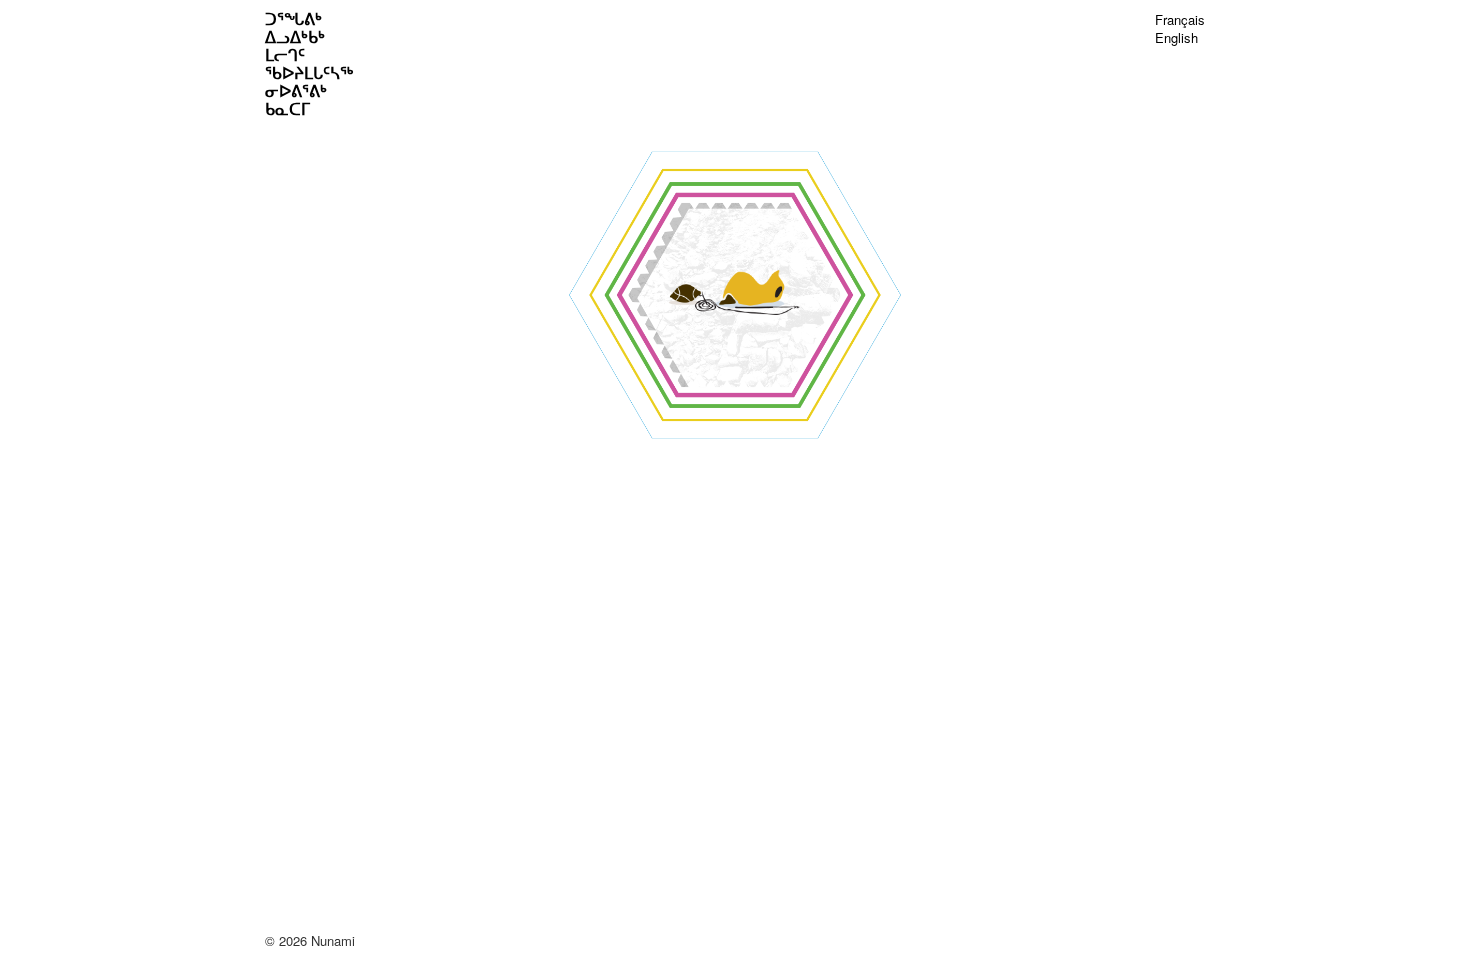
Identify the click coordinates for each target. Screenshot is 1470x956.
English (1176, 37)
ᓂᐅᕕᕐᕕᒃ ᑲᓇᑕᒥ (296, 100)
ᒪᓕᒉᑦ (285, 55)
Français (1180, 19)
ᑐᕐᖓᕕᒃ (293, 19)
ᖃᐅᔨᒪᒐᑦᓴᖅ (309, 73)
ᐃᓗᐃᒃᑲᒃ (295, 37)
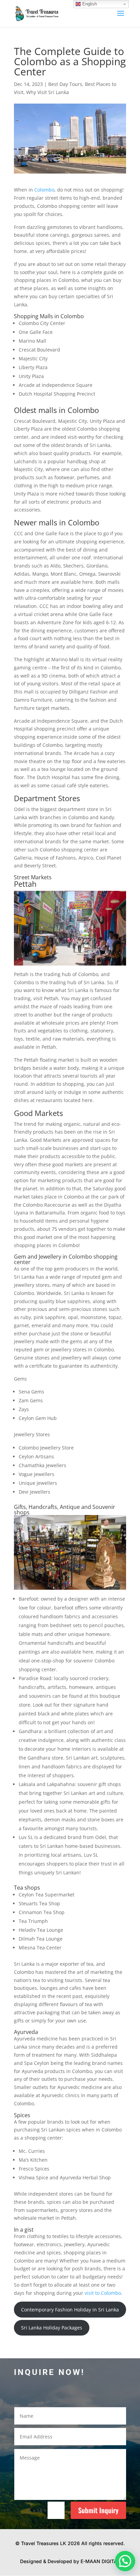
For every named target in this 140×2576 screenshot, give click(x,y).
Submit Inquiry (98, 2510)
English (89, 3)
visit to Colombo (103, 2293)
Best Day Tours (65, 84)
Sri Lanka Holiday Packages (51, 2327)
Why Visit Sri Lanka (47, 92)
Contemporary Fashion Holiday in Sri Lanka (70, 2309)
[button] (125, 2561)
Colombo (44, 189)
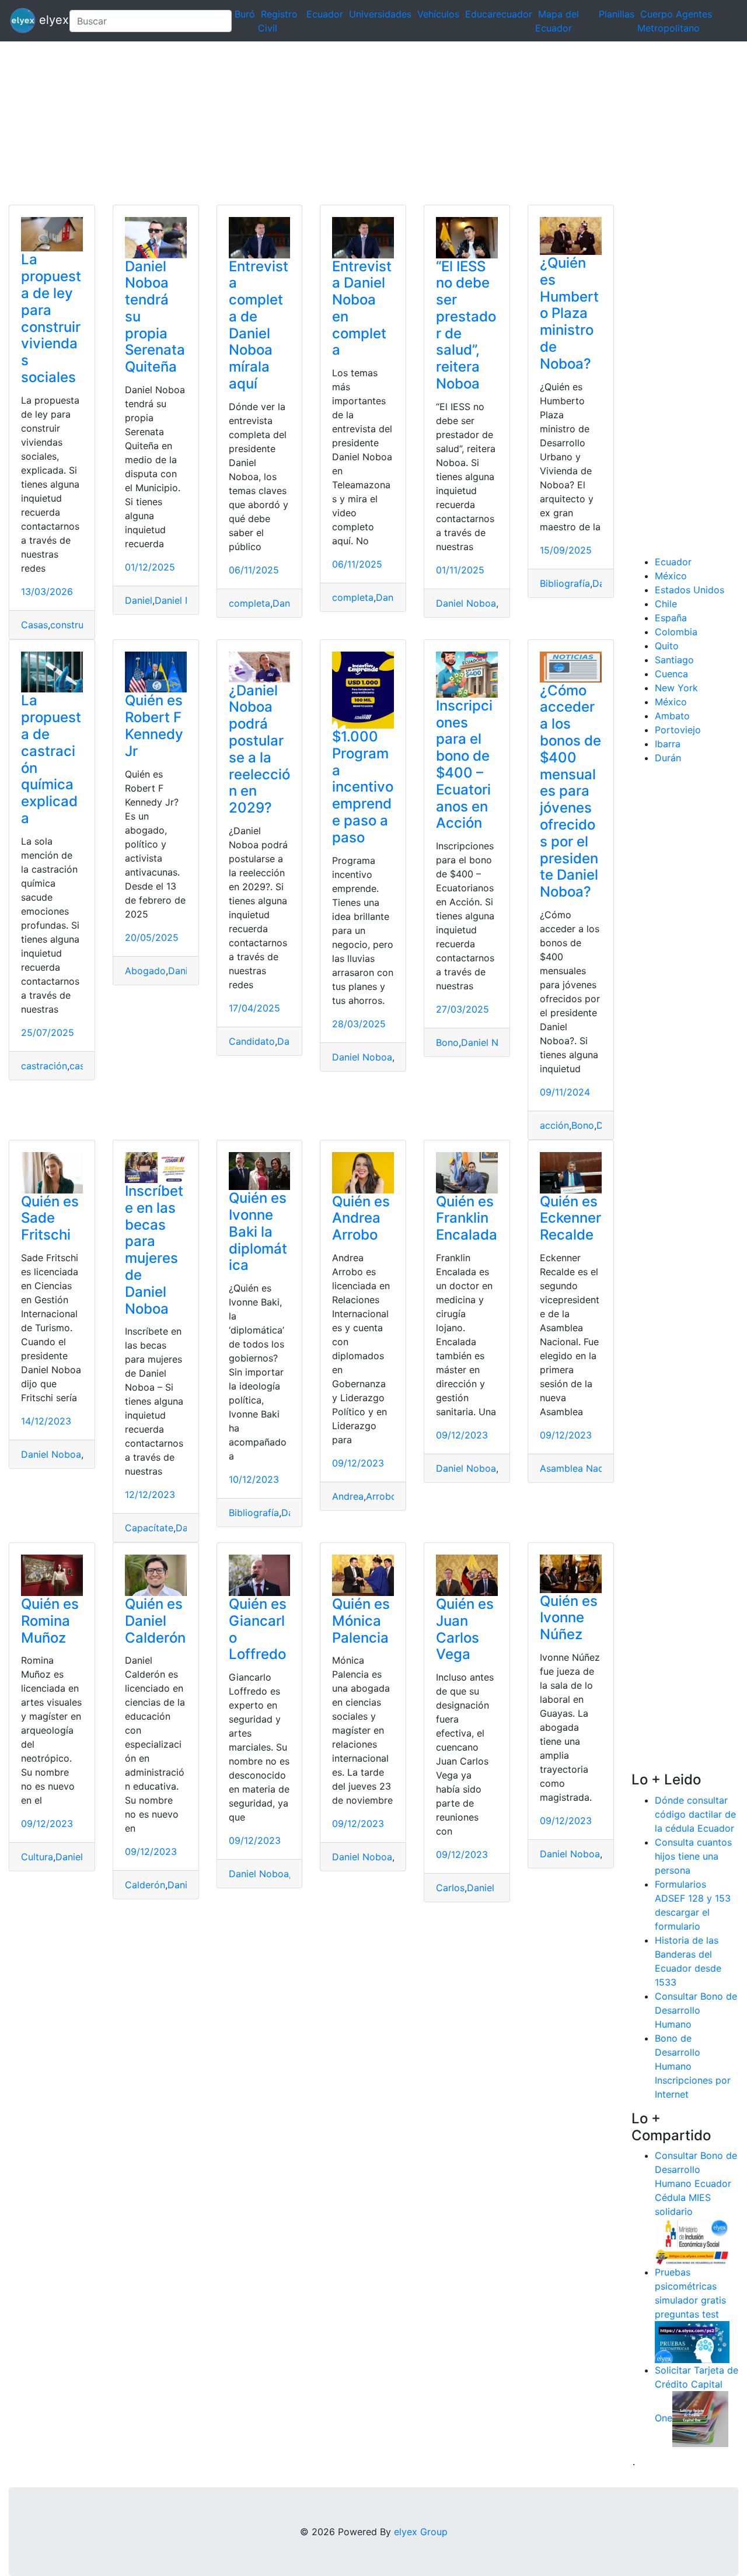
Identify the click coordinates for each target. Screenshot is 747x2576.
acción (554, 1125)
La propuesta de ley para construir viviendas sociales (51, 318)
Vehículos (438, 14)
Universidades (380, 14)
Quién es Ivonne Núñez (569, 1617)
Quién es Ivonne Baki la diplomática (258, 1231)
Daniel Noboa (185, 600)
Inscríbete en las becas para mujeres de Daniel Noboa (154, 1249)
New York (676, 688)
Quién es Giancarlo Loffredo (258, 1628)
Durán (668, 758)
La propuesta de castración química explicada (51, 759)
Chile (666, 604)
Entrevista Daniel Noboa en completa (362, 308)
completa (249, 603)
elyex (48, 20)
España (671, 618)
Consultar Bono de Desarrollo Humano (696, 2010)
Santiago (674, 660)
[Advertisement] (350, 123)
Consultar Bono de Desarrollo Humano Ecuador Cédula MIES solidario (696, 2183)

**********

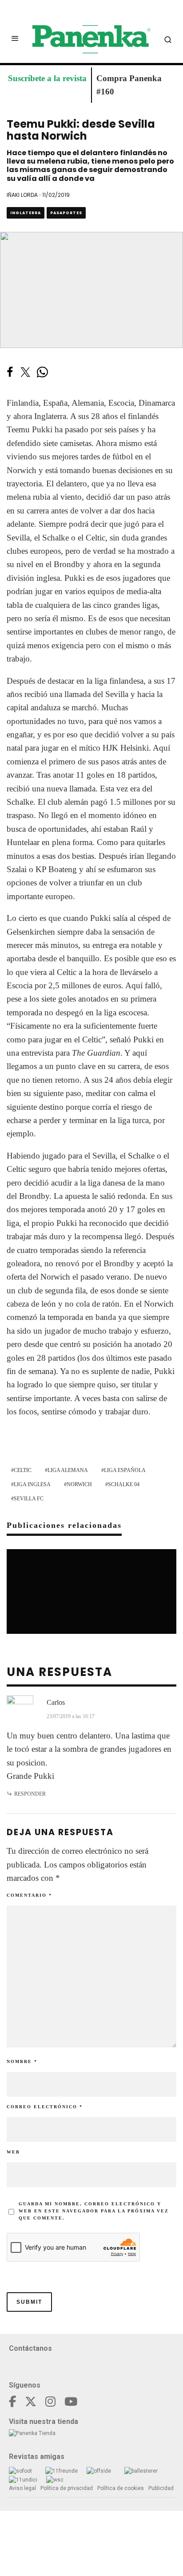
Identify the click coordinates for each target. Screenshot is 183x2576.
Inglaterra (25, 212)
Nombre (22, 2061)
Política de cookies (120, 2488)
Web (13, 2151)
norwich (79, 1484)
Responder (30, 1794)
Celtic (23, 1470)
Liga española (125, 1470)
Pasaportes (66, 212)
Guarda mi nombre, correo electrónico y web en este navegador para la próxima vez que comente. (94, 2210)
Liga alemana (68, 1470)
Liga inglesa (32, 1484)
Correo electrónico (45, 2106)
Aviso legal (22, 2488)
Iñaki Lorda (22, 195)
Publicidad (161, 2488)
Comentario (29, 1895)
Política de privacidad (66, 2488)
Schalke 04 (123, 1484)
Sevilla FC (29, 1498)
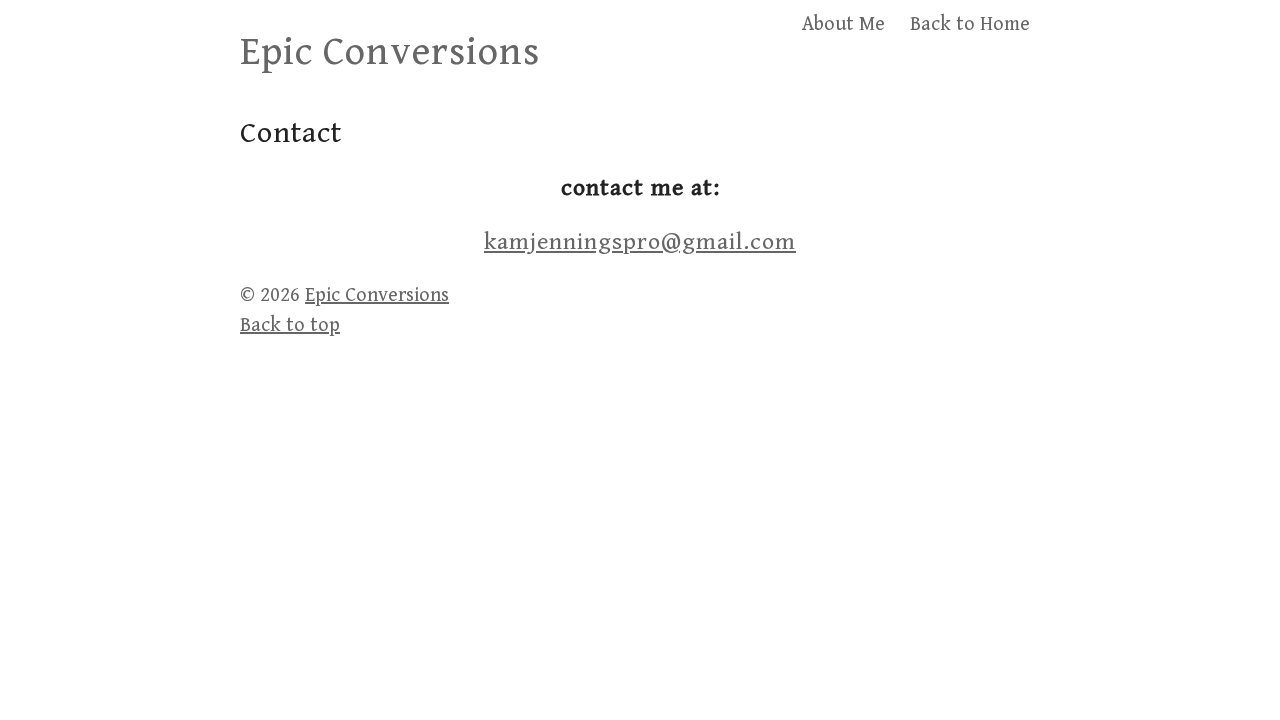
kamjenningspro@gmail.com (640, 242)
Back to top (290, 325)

**********

▶ **ACTION ITEM**
From the data above, retype only the lines starting with the line with "Screenshot is 1470x956." and going on through the line with "Consultar Bono de Desarrollo Humano Ecuador", exactly, leaving out the pictures.

▶ **FINAL ANSWER**
Identify the click coordinates for each target. Screenshot is 1470x956.
English (1176, 37)
ᓂᐅᕕᕐᕕᒃ ᑲᓇᑕᒥ (296, 100)
ᒪᓕᒉᑦ (285, 55)
Français (1180, 19)
ᑐᕐᖓᕕᒃ (293, 19)
ᖃᐅᔨᒪᒐᑦᓴᖅ (309, 73)
ᐃᓗᐃᒃᑲᒃ (295, 37)
For every named target in this 140×2576 screenshot, give click(x,y).
Submit Inquiry (98, 2510)
English (89, 3)
visit to Colombo (103, 2293)
Best Day Tours (65, 84)
Sri Lanka Holiday Packages (51, 2327)
Why Visit Sri Lanka (47, 92)
Contemporary Fashion Holiday in Sri Lanka (70, 2309)
[button] (125, 2561)
Colombo (44, 189)
Identify the click coordinates for each target. Screenshot is 747x2576.
acción (554, 1125)
La propuesta de ley para construir viviendas sociales (51, 318)
Vehículos (438, 14)
Universidades (380, 14)
Quién es Ivonne Núñez (569, 1617)
Quién es Ivonne Baki la diplomática (258, 1231)
Daniel Noboa (185, 600)
Inscríbete en las becas para mujeres de Daniel Noboa (154, 1249)
New York (676, 688)
Quién es Giancarlo Loffredo (258, 1628)
Durán (668, 758)
La propuesta de castración química explicada (51, 759)
Chile (666, 604)
Entrevista Daniel Noboa en completa (362, 308)
completa (249, 603)
elyex (48, 20)
España (671, 618)
Consultar Bono de Desarrollo Humano (696, 2010)
Santiago (674, 660)
[Advertisement] (350, 123)
Consultar Bono de Desarrollo Humano Ecuador Cédula MIES solidario (696, 2183)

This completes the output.